Media coverage - Cases of Hand Arm Vibration Syndrome (HAVS) in two Motor Companies
It’s a first for vibration white finger
It’s the first prosecution HSE has taken where a worker has suffered injury from exposure to vibration. And, as is so often the case, it could and should have been avoided…
Martin Bennett had worked as a panel beater since 1988 with a major car dealership, repairing vehicles using a variety of hand-held power tools. Over recent years, while the number of employees working in the body shop fell, the amount of work to be done remained fairly constant, and Mr Bennett’s use of power tools rose from two or three hours a day to five, six or even more.
Under pressure from Mr Bennett, his employer, the Rochester Motor Company (part of the Robins and Day Group, a wholly owned subsidiary of Peugeot), finally sent him for a medical examination (one of many) in 2001, where he was diagnosed with early stage vibration white finger (VWF). The medical report stated: ‘it is essential to prevent any further progression of his injury from stage 1 to stage 3’. But the body shop was being run down (the site was earmarked for closure) and, as his colleagues moved on, Mr Bennett’s workload grew. Two years later, his condition had indeed worsened.
Despite the medical warnings, the company required Mr Bennett to continue using vibrating hand tools’, explains David Fussell, an inspector from HSE’s Ashford office. ‘The company did have a risk assessment provided by health and safety contractors, but this appears to have been a generic document that was ‘topped and tailed’ accordingly for each of the company’s 34 dealerships.

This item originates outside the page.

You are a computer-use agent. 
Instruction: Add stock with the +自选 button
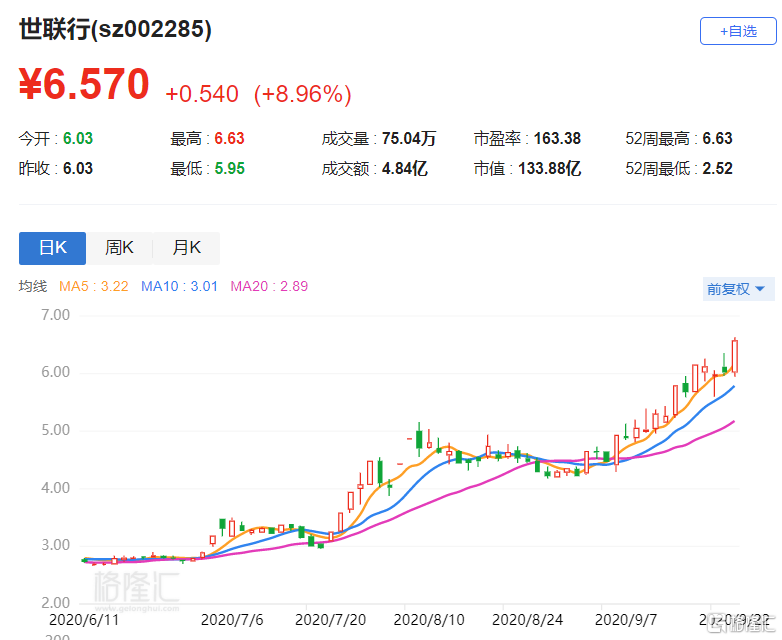(738, 31)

There was no evidence of the company informing its workers about the risk of injury from using hand-held vibrating tools or being aware of the relevant guidance.
And instead of using site-specific risk assessments to identify actual/likely exposure levels, the company simply reacted to staff reports of ill-health effects… and then failed to take action on what it found.’

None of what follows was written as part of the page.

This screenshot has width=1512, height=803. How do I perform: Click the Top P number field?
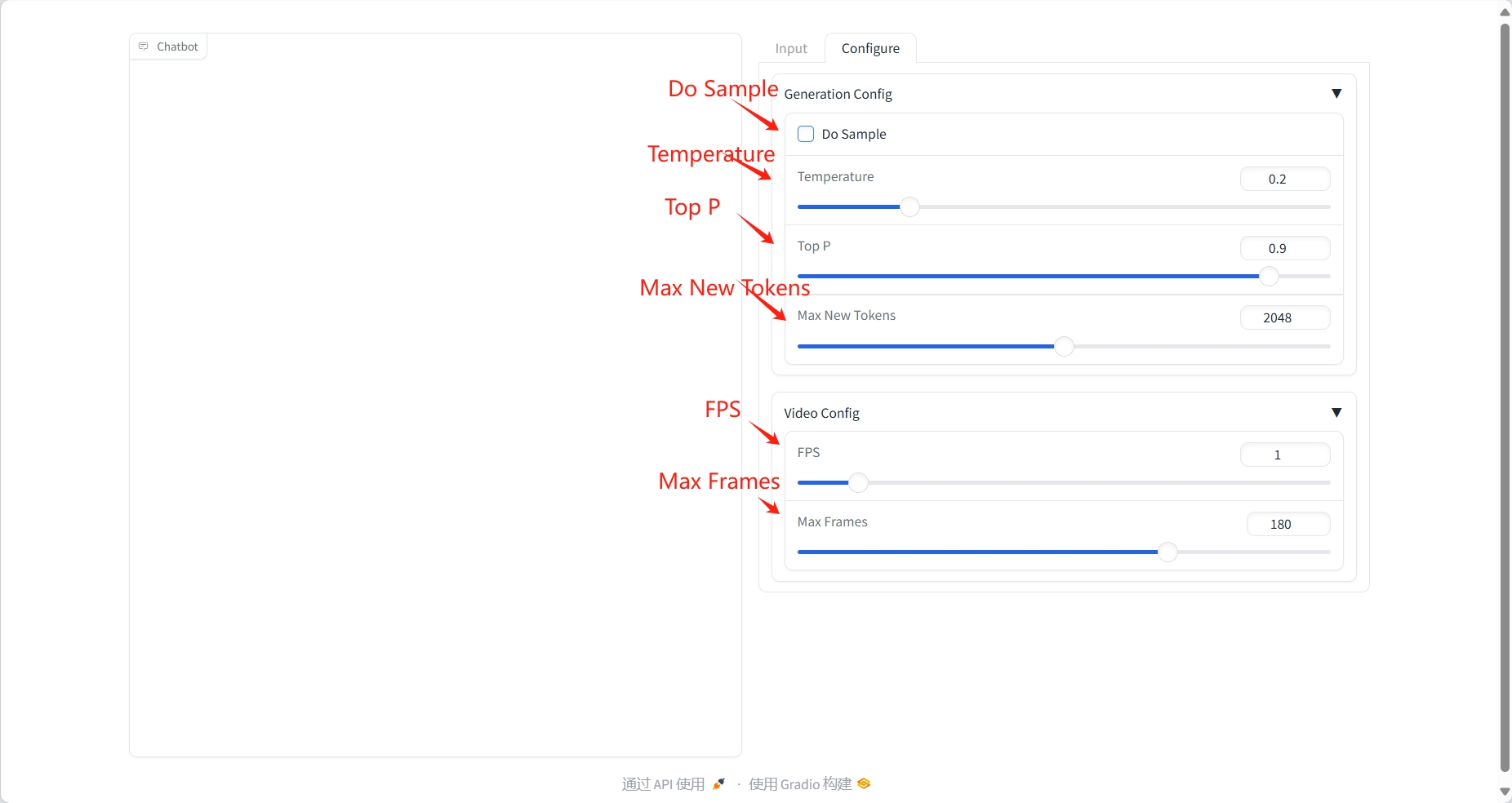1284,249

Leo Beirne, a Principal Specialist Inspector, joined David on the investigation. By the time it got under way, the body shop had, unfortunately, closed down. However, they did manage to take possession of a number of hand tools, which Leo sent to the Health and Safety Laboratory’s (HSL) Noise and Vibration Section for testing. Sample assessments using their on-site measurements showed that Mr Bennett’s average daily usage was around double the recommended exposure set by HSE – and sometimes considerably higher.
‘Mr Bennett’s condition should never have been allowed to reach such a debilitating stage’, Leo comments. ‘The company had known since 2001 at least that his work was affecting his health, and what would happen if he continued to use power tools, but failed to take action. Mr Bennett has now had to give up vehicle repair work altogether.’
In August 2006, the company was fined £10 000 with £28 000 costs at Dartford Magistrate’s Court. ‘And it should have been more’, Leo adds. ‘VWF is reportable under RIDDOR. The company claimed to have faxed in a report, but couldn’t remember where they sent it, and didn’t have a receipt (neither our local office nor the Incident Contact Centre are aware of having received such a form). However, the defence QC was adamant that this still didn’t amount to non-reporting – a difficult point of law, and one for our legal team to sort out, I think!
All the same, this is an important case. Our prosecution sends a strong message to employers that we are prepared to prosecute over health issues. Bringing this prosecution was demanding on our time and resources but, with HSL’s expert back-up and plenty of persistence on the part of the local team, all the hard work paid off in the end.’